I’ve been
writing a lot of essay-length stuff recently. By “essay-length” I mean around
500 words. The funny thing is that, just like quantum physics, at that scale a
certain distinct rule emerges. No matter the content – explication, review,
entertainment – I’ve found that the length itself defines the requirements.
Oddly
enough, though, the method itself comes in different flavors. In fact, there
are three different processes, each with three different phases, that I can
delineate off the top of my head.
The first process
is 1) ideas, 2) outline, and 3) write. This is the most academic of the
different flavors. The first phase, ideas, is the most important. Here I would
work out the general concepts, with lots of research and reflection, all the
while getting them straight in my head. Eventually, this generation of ideas
would inform their presentation. This is where the outline would come in. By
this time, the organization should be obvious, and so this phase would be quick
(it’s only 500 words, after all). Finally, I would write. If I’ve done the
first two phases correctly, writing should be a stark exercise of only
manifesting the ideas, and nothing more.
The second
process is 1) write, 2) organize, and 3) glue. In this flavor, I would spew out
as many ideas as I could. Some may call it “freestyle” writing, but it’s not
really stream-of-consciousness per se, because I have specific topics I want to
discuss. Once I reached a critical mass of copy (which is easy to spot when
you’re restricted to 500 words), I would go back and move it around to the
point where I felt it created a coherent narrative. Since it’s a little disjointed,
I would have to go back and glue it all together; that way, it reads like a
full-on narrative and not a patched-up mess.
The third process
is 1) spew, 2) buff, 3) and promote. This is a catch-all flavor. As a discrete
course of action, it probably belongs somewhere else since it’s not an
organizing sequence. However, there is a place in the creative process for
embellishment as its own element.

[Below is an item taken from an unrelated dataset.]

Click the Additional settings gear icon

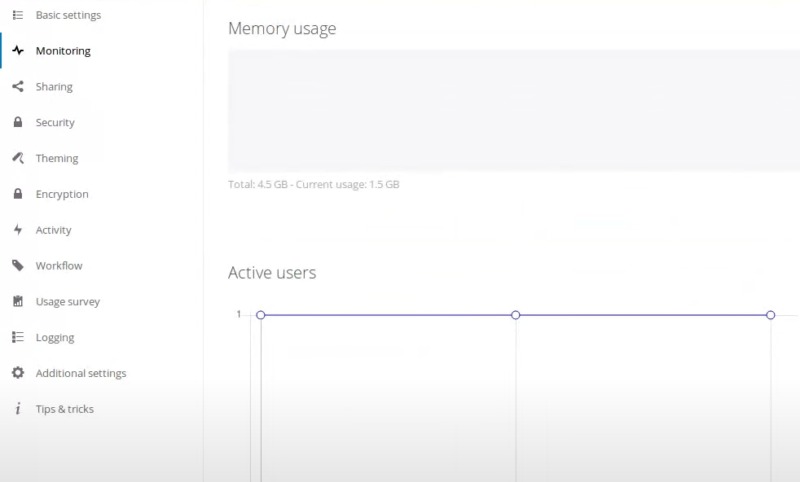point(17,373)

The most important part, by far, would be the buffing. In fact,
only when the buffing is satisfactorily complete would I then promote this to a
public venue. If it’s never complete, so be it. This process, since it is
dedicated to turning internal thoughts into public discourse, is probably
closest to the pure technical definition of communication.
So, those
are my three different courses of action when it comes to essay-writing.
Next
question is: what did I use for this essay? Well, that’s a good question.
I’m not
answering.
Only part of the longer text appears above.